**Task**
Retype all of the entries exactly as they appear.

**Input data**

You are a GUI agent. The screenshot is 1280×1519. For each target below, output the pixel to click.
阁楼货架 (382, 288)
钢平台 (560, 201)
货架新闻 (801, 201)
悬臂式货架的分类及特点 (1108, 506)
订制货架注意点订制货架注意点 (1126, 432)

**Solution for this problem**
You are a GUI agent. The screenshot is 1280×1519. For each target below, output the pixel to click.
阁楼货架 (382, 288)
钢平台 (560, 201)
货架新闻 (801, 201)
悬臂式货架的分类及特点 (1108, 506)
订制货架注意点订制货架注意点 (1126, 432)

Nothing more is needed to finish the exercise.